H.M.K’nun 353/1-a-3 maddesinde ilk derece mahkemesinin görevli ve yetkili olmasına rağmen görevsizlik veya yetkisizlik kararı vermiş olması veya görevli ya da yetkili olmamasına rağmen davaya bakmış olması hallerinde Bölge Adliye Mahkemesinin esası incelemeden kararın kaldırılmasına ve davanın yeniden görülmesi için dosyanın kararı veren mahkemeye veya kendi yargı çevresinde uygun göreceği başka bir yer mahkemesine ya da görevli ve yetkili mahkemeye gönderilmesine duruşma yapmadan kesin olarak karar vereceği hüküm altına alınmıştır.

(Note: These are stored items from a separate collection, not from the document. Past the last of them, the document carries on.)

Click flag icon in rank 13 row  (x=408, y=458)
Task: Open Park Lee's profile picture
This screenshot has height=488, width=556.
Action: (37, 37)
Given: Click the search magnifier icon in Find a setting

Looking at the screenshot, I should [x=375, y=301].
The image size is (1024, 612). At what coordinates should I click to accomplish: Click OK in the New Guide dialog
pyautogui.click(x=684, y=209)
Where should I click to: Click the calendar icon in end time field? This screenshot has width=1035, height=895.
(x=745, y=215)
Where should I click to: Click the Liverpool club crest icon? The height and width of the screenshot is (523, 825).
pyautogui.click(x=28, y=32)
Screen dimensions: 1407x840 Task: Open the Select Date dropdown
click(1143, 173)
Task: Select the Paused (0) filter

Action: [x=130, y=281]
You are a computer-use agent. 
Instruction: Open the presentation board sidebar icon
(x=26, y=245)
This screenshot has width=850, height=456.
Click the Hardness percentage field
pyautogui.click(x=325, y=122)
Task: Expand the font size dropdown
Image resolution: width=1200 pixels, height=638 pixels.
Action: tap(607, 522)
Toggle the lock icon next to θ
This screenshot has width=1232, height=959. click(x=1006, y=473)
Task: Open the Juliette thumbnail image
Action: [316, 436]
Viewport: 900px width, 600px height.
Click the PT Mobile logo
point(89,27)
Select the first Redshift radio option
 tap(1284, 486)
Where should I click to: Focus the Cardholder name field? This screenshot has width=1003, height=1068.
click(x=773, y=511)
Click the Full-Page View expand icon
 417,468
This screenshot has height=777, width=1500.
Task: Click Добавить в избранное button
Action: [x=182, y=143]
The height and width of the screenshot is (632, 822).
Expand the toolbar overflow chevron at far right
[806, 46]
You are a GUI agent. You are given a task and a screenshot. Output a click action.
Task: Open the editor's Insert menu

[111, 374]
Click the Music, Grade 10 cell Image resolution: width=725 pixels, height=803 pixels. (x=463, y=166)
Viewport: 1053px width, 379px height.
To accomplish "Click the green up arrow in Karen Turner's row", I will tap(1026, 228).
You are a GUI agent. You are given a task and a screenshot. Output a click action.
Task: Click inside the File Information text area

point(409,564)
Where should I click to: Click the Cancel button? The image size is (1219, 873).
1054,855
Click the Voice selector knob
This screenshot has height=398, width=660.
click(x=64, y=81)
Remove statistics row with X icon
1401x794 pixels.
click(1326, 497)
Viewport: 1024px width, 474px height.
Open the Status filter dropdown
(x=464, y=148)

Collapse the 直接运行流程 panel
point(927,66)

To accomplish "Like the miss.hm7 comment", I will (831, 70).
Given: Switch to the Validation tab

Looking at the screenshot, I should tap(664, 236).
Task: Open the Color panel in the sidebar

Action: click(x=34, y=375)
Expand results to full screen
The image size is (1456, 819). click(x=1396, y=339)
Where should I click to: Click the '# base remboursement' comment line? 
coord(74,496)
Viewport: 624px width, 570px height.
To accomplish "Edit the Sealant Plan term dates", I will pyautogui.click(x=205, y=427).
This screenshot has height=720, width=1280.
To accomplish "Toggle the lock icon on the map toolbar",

İncelenen dosyada, taraflar arasındaki uyuşmazlık kira ilişkisinden kaynaklanmasına rağmen dava Asliye Ticaret Mahkemesinde açılmış ve sonuçlandırılmıştır. Mahkemece görevsizlik kararı verilerek dosyanın görevli Sulh Hukuk Mahkemesine gönderilmesine karar verilmesi gerekirken, işin esasının incelenerek yazılı şekilde karar verilmesi hatalı olmuştur.
Görev hususu kamu düzenine ilişkin olup, yargı organlarınca yargılamanın her aşamasında dikkate alınması gerektiğinden, davacı vekilinin istinaf başvurusunun HMK nın 355. Maddesi delaletiyle görev nedeniyle kabulüne, HMK.353/1-a-3 maddesi gereğince ilk derece mahkemesi kararının kaldırılmasına ve dosyanın görevli mahkemeye gönderilmek üzere mahkemesine gönderilmesine karar vermek gerekmiştir.” şeklinde kesin karar vermiştir. Taşınmaz kira sözleşmesinden kaynaklandığı ve uyuşmazlığın çözümünde kira sözleşmesinin uygulanacağı anlaşılan somut uyuşmazlığın sulh hukuk mahkemesinde görülüp sonuçlandırılması gerektiğinden mahkememizin görevsizliğine karar verilerek aşağıdaki şekilde hüküm kurulmuştur.
H Ü K Ü M : Gerekçesi yukarıda açıklandığı üzere:
1-Davacının dava dilekçesinin görev yönünden reddi ile karar kesinleştiğinde dosyanın görevli İstanbul Anadolu Nöbetçi Sulh Hukuk Mahkemesine gönderilmesine,
2-HMK.’nun 20.maddesi uyarınca, iş bu kararın kesinleştiği tarihten itibaren iki haftalık süre içinde başvuru halinde, dava dosyasının görevli İstanbul Anadolu Nöbetçi Sulh Hukuk Mahkemesine gönderilmesine,
3-HMK.’nun 331/2 maddesi uyarınca yargılama giderlerinin görevli mahkemece değerlendirilmesine,
4-Süresinde dosyanın görevli mahkemeye gönderilmesinin talep edilmemesi halinde dosyanın ele alınarak davanın açılmamış sayılmasına,
Dair tarafların yokluğunda kararın tebliğinden itibaren 2 haftalık süre içinde İstanbul Bölge Adliye Mahkemesinde istinaf yolu açık olmak üzere dosya üzerinden karar verildi.